Et la renommée de sa beauté vola au loin ; et, de toutes parts, accoururent des prétendants pour demander sa main.

Le soleil la demanda pour son fils ; mais Kylli ne voulut point aller dans la demeure du soleil, pour y briller pendant les jours fugitifs de l’été.

La lune la demanda pour son fils ; mais Kylli ne voulut point aller dans la demeure de la lune, pour y briller autour des anneaux de l’air.

L’étoile la demanda pour son fils ; mais Kylli ne voulut point aller dans la demeure de l’étoile, pour éclairer les froides nuits d’hiver.

D’autres prétendants arrivèrent de Wiro[9] ; il en vint aussi d’Inkeri[10] ; mais Kylli les refusa tous, et elle leur dit : « Vous dépensez en vain votre or, vous sacrifiez inutilement votre argent. Je n’irai point en Wiro, je ne m’établirai point sur ses rochers ni sur ses îles, pour y manger son maigre poisson, pour m’y nourrir de sa soupe trop claire.

« Je n’irai pas davantage en Inkeri, je dédaigne ses côtes et ses rivages, car là règnent toutes les misères ; on n’y trouve ni bois, ni päret[11], ni eau, ni froment, ni pain de seigle. »

Alors, le joyeux Lemmikäinen, le beau Kaukomieli, forma le projet de rechercher, lui aussi, la jeune vierge, la belle chevelure, la gracieuse fleur de Saari.

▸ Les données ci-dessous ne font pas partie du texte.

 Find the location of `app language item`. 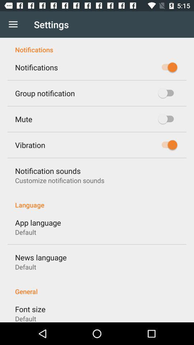

app language item is located at coordinates (38, 222).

Sa mère s’efforça de l’en dissuader, la vieille femme chercha à le retenir : « Ô mon fils, garde-toi de prétendre à ceux qui sont plus nobles que toi ; on ne t’admettra point dans l’illustre famille de Saari. »

Le joyeux Lemmikäinen, le beau Kaukomieli, répondit : « Si je ne suis pas d’une illustre maison, si je ne suis pas grand par ma race, je me ferai agréer à cause de ma figure, je séduirai par les charmes de ma personne. »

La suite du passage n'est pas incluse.